Joint Health: 10 ways to reduce the impact of exercise
We love health and wellness expert, Kris Abbey’s approach to wellness, which is a holistic and realistic one combining fitness, nutrition, and mental well being. Here are Kris’s tips on how to best reduce the impact of exercise on your joints:
1.Always warm up before moving into high impact activities.
2. Engage your core, this helps with posture and supports your back.
3. Stretch and cool down after exercise, gardening, even gentle walking.
4. Variety is the spice of life. Mix up your exercise routine so you don’t over-use or put too much repeated impact through your joints.
5. Add strength workouts to your exercise repertoire. This builds your muscles surrounding your joints giving them added support.
6. Wear the right gear, especially a good pair of cushioned runners. And have the right equipment. A bat too heavy, a surf-board too light means something has to compensate, generally your technique which increases your risk of injury.
7. Perform your high-impact exercises on a surface that will absorb some of the impact (soft grass, trampoline, soft sand, water and artificial turf – to name a few).

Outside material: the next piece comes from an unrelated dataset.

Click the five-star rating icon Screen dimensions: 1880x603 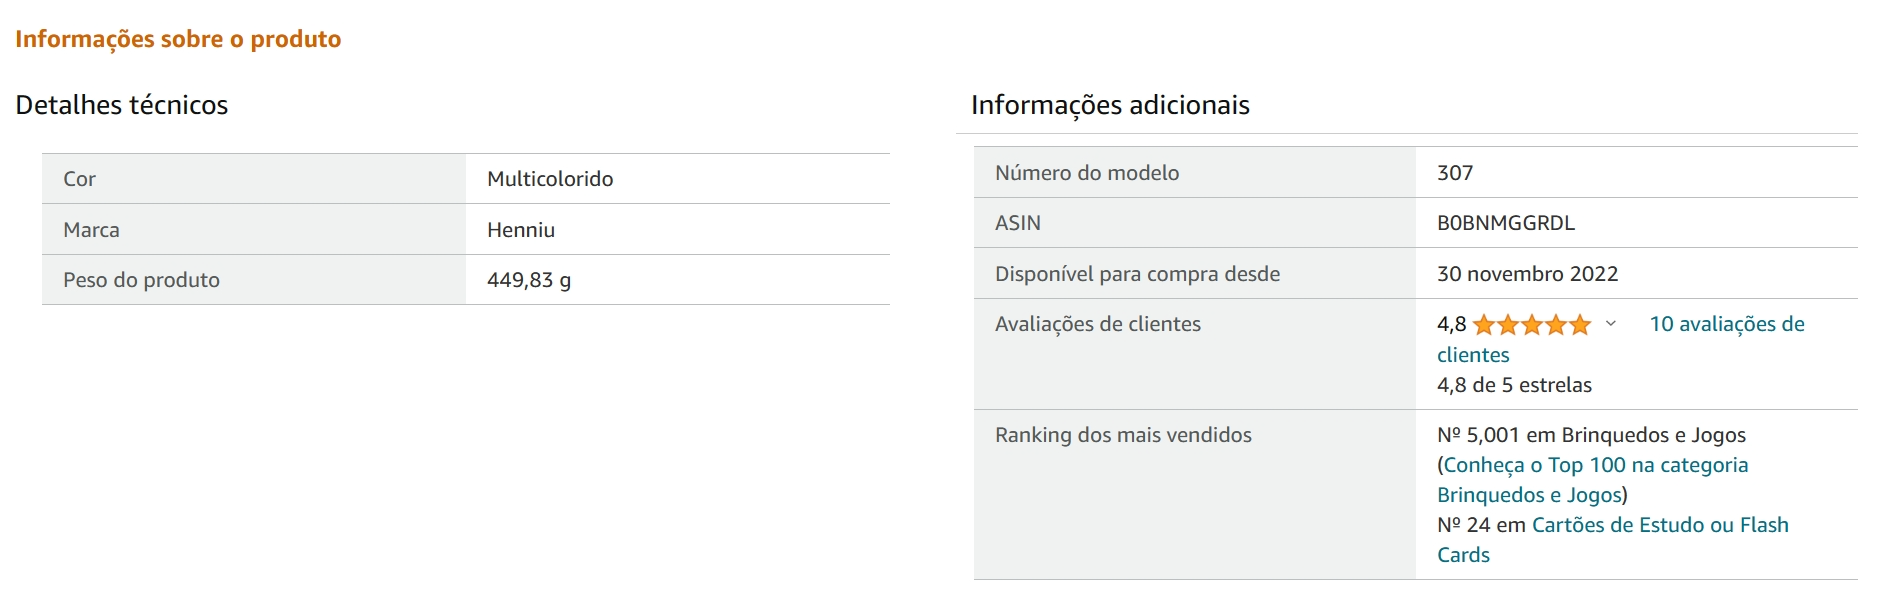click(1531, 325)
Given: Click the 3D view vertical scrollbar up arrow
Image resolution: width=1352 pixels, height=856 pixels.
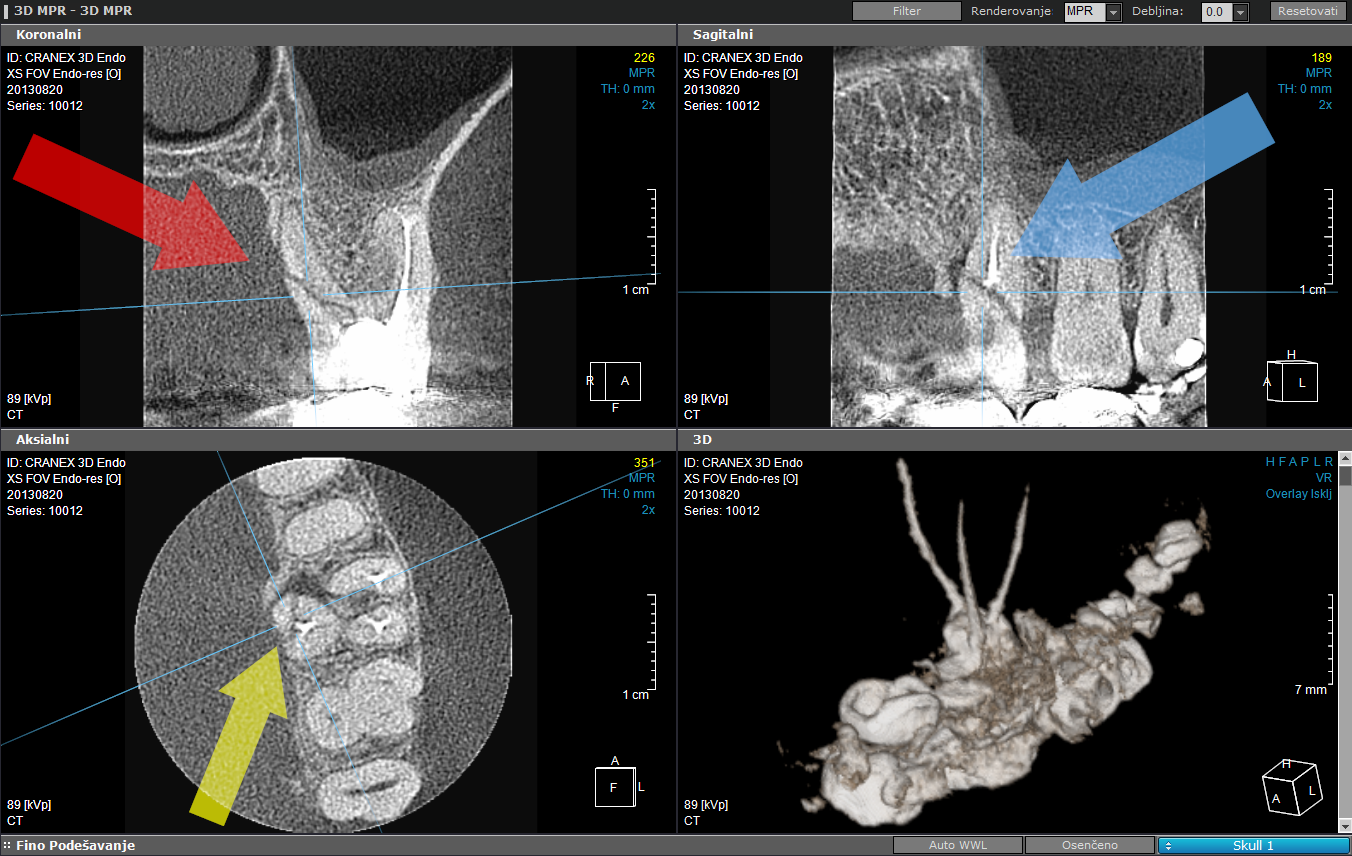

8. You can also improve your diet to help support your joints and reduce the effect high-impact or repetitive activity. Keep your diet loaded with fresh fruit and vegetables, getting the right (lean) protein and limiting acid forming foods (processed food, sugar, alcohol, too much coffee, too much dairy, too much red meat and high fat foods). Acid forming foods cause inflammation at a cellular level, which can impact joints.
9. Use supplements for support and prevention. Rose-Hip Vital with GOPO is 100% natural and clinically proven to improve joint health. It offers other benefits as well such as being a great antioxidant (helps mop up the toxins your body produces during exercise), and contains Vitamin C, which supports the immune system – important if you over do things.
10. Try to maintain a healthy weight – carrying excess weight has a major impact on your joints (especially your knees and back).